In its simplest terms, the pro forma income statement is a realistic look at the future profits of the company based upon anticipated sales, margins, expenses and marketing efforts. It is tantamount to being able to taste the soup without having to make it yet! Why is it so important? Because you can make changes to your business activities early enough in the year so as to improve the annual profits realized.
If you, the retailer, are willing to work six or seven days a week, risk your money buying hundreds of thousands of dollars of inventory and pay out mega dollars in expenses and payroll, then wouldn’t you want a peak at the future to see if you will earn a sizable, or any, profit at the end of the year?
The pro forma statement is merely a recipe for achieving a reasonable profit based upon the assumptions (sales, margins, expenses, etc.) you provide. This data will then give you a “picture” of the anticipated company’s profits. If you don’t like the answer, then change the assumptions. Be careful, however—you have to achieve that which you have assumed.
Ideally, retailers prepare pro forma statements in advance of the start of any given year or whenever an organization is considering a step that could have a significant financial impact. It is part of the budgeting process. Plainly put, if you want solid end of the year profits, then budget for it! As an aside, if you are seeking any form of financing or have already secured any term loans, banks will require pro forma statements as a part of their due diligence.
The process of constructing a pro forma income statement is relatively easy and straightforward.
- Begin by forecasting sales (e.g. annual sales for next year). Based upon last yea’rs sales, adjust the number up or down to reflect changing conditions, new products, anticipated advertising, etc. Keep notes on how or why you made adjustments to last year’s sales.

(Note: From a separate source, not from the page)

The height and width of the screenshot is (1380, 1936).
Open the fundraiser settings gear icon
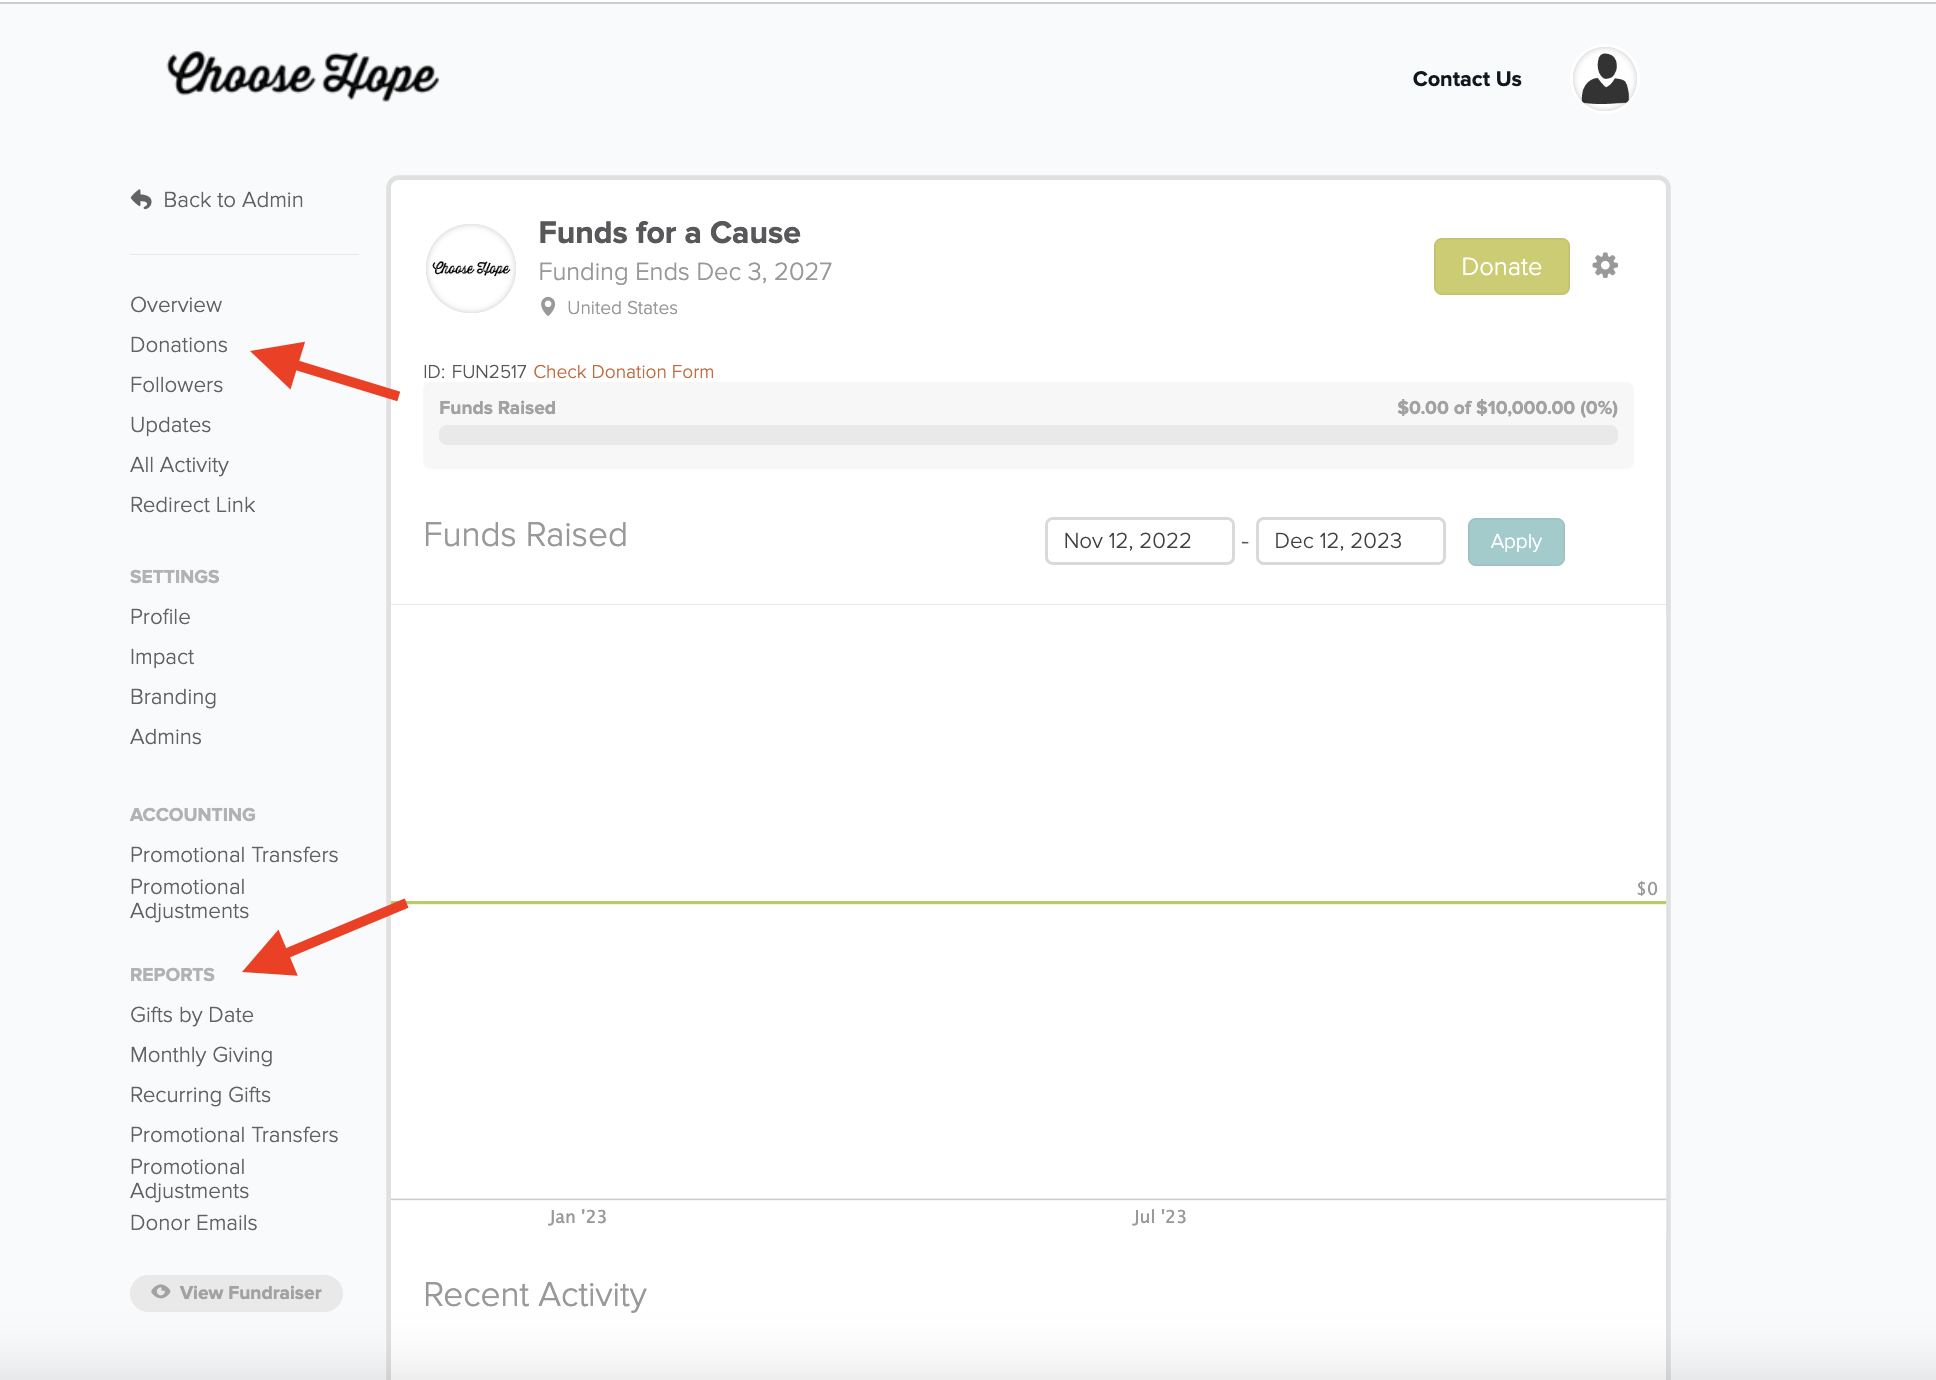pyautogui.click(x=1605, y=266)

- Select your targeted maintained margin percent based upon last year’s numbers. As with sales, raise or lower the targeted margin percent to reflect market changes. Now, multiply the planned sales times the planned maintained margin percent to give you thee total gross margin dollars for the period in question.
- Next, list and forecast all fixed expenses (rents, insurance, et all). Total these and subtract from the total gross margin dollars. Note this resultant number (gross margins net of fixed expenses) must be large enough to support all variable expenses and profits.
- Now list and forecast all variable expenses (payroll, supplies, advertising, etc). Total these and subtract from the gross margins net of fixed expenses number. The resultant number is your projected profits or losses for the forecasted period in question.
- Finally, the moment of truth. If the final number forecasts a reasonable return on your sales then great! Usually, however, you will have to adjust your numbers up or down such that the final forecast will yield somewhere between 5% and 10% of sales. Remember the formula (sales times margin percent, minus fixed expenses, minus variable expenses = projected profit or loss).
Once the pro forma income statement is completed, break up the line item numbers into monthly portions, which in turn become the basis for the monthly sales and expense budgets.
The last important ingredient is to compare all projected numbers against actual numbers as they become available, and to make forecast adjustments if prudent. If you are not hitting your numbers, take corrective action and do so aggressively.
Retailers are in business to make a profit…a profit consistent with the work, risk and investment involved. Use pro forma income statements to help you reach your profit aspirations!